> **Selected text**
Im all for good american manufacturing jobs, whatever jobs, good jobs. I just don't see how you get them out of a tariff. I think the businesses should be investing in making their own workers more productive, maybe this will be incentivized if production has to be at home? Possible.
Using this :
https://www.quora.com/What-percentag...l-car-is-labor
Average auto worker makes about $65-95 an hour? The average mexican manufacturing worker makes $2 an hour? So I guess I dont see the small benefit, it seems like a huge one potentially, though, I of course dont know the levels of productivity for these different workers, just their wage rates. But so even if labor cost is currently only 10%, aren't we trying to add more of these jobs? Won't there be a point in the calculus where the labor slack is no more? Where wages rise and therefore that 10% rises?
All not factoring in at all that current production levels are a mixture of different places. 50% of the production cost is in making the new plant. Not to mention the 20-30% cost of materials. Where do the now american only produced cars get their materials from, only at home? I don't even think we have the raw resources for this I could be totally wrong though. If theres a 30% tariff or even the 20% import tax across the board, all those materials, used in american production, would also be more costly no?
About 6 million vehicles were made in the US. About 2 million were "cars", while the rest are commercial vehicles. (
http://www.oica.net/category/production-statistics/) Nearly 7 million were bought, from what I can tell these are regular passenger cars.(
https://www.statista.com/statistics/...es-since-1951/). Thats a lot of calculus to change. A lot of input prices to figure out and labor levels to optimize for given you want to produce 5 million more cars and will probably have to incur capital costs to up your level of domestic production. Of course look at car production around the world. The us makes way more motorized vehicles than mexico. You will notice though, that more passenger, instead of commercial vehicles, are produced in Mexico. Theres your comparative advantage, not the tariff. Advanced manufacturing sectors that are more productive but offer fewer jobs are also an american comparative advantage currently (and to come).

> **Exercise set**
1 – Copy the passage in the tariff post exactly, everything from "All not factoring" down to "more costly no?".
2 – Reproduce the records verbatim, everything from the line containing "Close the Password Settings section" down to the line containing "tap(495, 170)".

> **Dataset records**
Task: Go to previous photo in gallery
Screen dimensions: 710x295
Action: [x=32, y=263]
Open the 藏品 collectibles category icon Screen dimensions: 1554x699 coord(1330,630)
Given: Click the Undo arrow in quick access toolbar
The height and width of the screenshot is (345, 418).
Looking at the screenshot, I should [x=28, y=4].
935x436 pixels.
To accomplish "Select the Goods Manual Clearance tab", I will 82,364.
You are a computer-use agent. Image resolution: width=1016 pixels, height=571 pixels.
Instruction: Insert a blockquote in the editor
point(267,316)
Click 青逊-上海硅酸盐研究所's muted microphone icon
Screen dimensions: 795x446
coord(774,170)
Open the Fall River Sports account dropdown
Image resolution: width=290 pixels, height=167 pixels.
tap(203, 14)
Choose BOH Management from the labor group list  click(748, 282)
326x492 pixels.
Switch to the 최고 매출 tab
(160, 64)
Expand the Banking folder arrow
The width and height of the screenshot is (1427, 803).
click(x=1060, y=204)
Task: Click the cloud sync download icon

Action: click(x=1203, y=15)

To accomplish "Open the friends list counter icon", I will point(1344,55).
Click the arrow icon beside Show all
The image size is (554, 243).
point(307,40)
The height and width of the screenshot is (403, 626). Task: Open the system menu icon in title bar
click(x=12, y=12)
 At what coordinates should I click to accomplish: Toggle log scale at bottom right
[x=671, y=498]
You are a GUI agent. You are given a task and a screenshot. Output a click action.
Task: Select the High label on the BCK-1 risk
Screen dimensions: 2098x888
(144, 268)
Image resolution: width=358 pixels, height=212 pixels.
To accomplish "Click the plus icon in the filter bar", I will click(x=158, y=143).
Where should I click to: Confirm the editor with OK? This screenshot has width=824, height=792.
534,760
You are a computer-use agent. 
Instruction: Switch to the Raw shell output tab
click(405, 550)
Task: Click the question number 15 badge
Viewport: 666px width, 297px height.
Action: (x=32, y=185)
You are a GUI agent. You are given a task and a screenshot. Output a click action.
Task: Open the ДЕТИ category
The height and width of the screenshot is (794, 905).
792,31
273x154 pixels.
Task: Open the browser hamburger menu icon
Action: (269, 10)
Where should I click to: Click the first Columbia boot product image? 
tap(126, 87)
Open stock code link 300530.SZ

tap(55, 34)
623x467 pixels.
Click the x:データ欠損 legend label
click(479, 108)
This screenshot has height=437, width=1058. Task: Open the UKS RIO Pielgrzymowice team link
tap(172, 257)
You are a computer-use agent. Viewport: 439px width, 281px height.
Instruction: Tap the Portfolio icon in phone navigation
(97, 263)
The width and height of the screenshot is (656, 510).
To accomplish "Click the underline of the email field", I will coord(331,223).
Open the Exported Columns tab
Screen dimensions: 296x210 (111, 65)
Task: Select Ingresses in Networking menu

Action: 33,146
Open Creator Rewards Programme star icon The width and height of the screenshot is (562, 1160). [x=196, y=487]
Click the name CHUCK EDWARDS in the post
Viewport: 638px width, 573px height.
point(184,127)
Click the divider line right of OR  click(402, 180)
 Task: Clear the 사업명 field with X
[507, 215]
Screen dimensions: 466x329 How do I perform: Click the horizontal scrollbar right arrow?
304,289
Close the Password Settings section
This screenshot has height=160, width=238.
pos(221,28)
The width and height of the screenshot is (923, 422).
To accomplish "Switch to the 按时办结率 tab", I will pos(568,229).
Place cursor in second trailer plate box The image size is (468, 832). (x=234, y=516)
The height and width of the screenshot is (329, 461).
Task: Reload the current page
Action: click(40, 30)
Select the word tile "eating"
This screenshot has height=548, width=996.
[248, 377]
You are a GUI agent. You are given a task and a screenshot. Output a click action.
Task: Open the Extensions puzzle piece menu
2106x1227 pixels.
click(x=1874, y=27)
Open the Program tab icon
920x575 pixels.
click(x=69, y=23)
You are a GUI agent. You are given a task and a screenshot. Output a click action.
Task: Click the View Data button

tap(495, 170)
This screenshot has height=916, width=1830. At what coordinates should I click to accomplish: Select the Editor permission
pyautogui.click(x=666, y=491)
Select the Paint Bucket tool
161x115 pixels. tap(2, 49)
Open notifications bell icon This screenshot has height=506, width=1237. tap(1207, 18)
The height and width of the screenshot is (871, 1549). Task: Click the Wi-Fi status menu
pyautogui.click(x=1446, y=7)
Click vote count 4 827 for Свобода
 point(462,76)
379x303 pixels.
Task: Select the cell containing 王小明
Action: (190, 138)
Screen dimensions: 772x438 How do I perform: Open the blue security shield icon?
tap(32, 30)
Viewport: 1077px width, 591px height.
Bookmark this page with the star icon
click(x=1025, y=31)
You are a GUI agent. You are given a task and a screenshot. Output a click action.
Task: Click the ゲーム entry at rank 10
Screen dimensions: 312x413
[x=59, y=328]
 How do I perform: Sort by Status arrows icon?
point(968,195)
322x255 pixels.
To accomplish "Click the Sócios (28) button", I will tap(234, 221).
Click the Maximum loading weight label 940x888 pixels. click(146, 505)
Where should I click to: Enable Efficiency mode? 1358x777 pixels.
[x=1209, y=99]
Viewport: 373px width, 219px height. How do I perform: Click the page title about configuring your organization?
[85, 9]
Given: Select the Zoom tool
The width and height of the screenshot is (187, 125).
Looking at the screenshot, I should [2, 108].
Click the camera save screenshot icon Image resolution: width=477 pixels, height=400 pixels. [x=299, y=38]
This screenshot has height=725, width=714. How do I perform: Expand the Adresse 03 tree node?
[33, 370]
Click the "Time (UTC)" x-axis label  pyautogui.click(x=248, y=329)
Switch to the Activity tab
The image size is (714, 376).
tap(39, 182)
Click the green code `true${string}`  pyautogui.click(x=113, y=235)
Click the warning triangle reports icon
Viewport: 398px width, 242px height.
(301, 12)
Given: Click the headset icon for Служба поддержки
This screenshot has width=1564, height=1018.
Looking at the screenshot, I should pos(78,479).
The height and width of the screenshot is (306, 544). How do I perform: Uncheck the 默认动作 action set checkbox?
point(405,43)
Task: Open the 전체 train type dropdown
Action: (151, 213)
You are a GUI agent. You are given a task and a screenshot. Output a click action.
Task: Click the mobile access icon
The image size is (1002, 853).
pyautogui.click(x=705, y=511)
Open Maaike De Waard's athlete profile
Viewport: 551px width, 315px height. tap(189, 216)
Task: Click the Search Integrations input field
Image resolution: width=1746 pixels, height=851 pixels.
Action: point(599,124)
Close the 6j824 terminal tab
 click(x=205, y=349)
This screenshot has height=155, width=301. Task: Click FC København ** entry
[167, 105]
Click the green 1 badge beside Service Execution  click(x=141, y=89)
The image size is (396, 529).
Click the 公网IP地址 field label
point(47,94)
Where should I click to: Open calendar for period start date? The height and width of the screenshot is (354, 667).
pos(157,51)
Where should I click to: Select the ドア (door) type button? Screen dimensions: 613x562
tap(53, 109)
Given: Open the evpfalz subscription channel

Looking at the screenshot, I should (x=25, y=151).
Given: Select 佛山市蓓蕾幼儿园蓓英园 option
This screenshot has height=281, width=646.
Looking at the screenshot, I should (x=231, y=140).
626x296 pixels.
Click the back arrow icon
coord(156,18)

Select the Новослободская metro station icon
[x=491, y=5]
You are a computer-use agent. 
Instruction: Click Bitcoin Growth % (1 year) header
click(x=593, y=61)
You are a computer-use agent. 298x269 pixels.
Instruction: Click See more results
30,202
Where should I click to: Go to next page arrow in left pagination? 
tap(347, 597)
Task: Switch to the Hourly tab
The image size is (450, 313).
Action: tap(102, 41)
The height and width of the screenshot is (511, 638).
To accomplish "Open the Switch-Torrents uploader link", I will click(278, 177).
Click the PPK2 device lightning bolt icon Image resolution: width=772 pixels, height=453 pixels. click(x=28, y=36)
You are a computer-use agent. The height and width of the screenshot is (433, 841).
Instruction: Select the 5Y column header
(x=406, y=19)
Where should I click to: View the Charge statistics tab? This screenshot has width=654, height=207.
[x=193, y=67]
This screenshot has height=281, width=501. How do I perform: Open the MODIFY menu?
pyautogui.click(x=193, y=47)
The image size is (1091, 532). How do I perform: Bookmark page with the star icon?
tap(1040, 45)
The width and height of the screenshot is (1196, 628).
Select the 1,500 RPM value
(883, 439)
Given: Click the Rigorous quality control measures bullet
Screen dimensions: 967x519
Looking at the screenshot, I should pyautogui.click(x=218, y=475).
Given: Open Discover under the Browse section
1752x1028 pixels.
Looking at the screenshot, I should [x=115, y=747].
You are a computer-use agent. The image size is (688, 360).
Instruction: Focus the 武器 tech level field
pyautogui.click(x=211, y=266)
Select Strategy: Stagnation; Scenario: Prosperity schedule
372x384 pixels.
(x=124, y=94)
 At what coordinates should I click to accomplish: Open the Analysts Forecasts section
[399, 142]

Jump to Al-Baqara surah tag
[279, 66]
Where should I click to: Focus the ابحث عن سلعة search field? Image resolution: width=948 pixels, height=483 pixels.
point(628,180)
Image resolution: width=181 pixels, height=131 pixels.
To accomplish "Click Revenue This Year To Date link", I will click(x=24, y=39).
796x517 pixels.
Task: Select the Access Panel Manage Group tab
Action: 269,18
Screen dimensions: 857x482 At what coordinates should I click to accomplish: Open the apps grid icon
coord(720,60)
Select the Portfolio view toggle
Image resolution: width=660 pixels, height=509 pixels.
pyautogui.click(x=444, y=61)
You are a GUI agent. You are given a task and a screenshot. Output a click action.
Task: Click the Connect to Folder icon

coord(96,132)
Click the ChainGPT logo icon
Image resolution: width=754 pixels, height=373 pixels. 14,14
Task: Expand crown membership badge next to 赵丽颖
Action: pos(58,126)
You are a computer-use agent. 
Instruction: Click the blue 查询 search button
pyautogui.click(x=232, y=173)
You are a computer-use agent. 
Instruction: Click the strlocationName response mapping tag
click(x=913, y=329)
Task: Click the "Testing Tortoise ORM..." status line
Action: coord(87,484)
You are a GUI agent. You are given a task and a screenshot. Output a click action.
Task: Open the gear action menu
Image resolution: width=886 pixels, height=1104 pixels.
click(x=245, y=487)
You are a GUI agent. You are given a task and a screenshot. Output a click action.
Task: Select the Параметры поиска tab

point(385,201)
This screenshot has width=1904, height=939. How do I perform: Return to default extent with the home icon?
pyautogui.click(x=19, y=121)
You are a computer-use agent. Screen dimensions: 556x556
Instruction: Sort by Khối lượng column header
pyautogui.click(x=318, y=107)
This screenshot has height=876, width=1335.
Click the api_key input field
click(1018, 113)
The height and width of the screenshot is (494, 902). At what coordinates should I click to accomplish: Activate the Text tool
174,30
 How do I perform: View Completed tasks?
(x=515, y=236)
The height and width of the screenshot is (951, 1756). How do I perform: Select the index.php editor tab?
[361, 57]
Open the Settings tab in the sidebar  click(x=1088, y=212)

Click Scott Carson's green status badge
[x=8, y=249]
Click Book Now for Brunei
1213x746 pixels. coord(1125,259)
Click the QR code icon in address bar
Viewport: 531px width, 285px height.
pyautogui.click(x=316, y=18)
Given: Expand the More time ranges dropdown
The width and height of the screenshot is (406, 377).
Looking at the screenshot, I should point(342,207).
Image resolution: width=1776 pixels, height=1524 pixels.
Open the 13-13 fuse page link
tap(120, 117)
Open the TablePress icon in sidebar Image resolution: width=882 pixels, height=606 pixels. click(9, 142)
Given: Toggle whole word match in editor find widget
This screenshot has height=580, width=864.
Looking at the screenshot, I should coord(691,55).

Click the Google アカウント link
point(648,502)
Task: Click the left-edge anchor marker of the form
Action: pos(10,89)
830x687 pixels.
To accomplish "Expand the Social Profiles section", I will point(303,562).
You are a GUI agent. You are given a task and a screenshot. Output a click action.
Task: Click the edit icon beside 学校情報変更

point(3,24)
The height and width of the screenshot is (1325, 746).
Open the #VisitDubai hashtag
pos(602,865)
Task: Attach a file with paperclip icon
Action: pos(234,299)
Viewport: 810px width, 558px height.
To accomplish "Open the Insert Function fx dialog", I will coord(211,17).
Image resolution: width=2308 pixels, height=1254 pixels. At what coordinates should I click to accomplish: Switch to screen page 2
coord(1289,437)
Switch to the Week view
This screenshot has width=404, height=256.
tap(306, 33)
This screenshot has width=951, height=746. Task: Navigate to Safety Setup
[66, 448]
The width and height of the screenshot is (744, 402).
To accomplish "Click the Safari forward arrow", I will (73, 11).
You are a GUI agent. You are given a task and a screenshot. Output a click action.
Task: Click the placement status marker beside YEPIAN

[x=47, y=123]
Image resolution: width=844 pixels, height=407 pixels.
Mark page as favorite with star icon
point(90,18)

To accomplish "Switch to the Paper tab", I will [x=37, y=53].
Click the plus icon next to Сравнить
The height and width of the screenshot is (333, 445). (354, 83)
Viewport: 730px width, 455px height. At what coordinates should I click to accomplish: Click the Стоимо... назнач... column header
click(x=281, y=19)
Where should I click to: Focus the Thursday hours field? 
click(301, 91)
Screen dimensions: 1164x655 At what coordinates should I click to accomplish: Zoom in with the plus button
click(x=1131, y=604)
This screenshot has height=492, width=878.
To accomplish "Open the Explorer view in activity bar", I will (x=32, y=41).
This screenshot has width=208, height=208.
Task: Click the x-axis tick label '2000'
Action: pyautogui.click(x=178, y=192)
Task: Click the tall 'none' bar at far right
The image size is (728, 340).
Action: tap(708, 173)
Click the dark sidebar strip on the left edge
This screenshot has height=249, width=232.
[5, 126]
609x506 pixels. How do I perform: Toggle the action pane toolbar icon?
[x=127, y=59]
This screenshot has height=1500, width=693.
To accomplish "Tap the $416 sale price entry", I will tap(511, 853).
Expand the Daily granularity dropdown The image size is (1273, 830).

> **Answers for the tasks**
1 –
All not factoring in at all that current production levels are a mixture of different places. 50% of the production cost is in making the new plant. Not to mention the 20-30% cost of materials. Where do the now american only produced cars get their materials from, only at home? I don't even think we have the raw resources for this I could be totally wrong though. If theres a 30% tariff or even the 20% import tax across the board, all those materials, used in american production, would also be more costly no?

2 –
Close the Password Settings section
This screenshot has height=160, width=238.
pos(221,28)
The width and height of the screenshot is (923, 422).
To accomplish "Switch to the 按时办结率 tab", I will pos(568,229).
Place cursor in second trailer plate box The image size is (468, 832). (x=234, y=516)
The height and width of the screenshot is (329, 461).
Task: Reload the current page
Action: click(40, 30)
Select the word tile "eating"
This screenshot has height=548, width=996.
[248, 377]
You are a GUI agent. You are given a task and a screenshot. Output a click action.
Task: Open the Extensions puzzle piece menu
2106x1227 pixels.
click(x=1874, y=27)
Open the Program tab icon
920x575 pixels.
click(x=69, y=23)
You are a GUI agent. You are given a task and a screenshot. Output a click action.
Task: Click the View Data button

tap(495, 170)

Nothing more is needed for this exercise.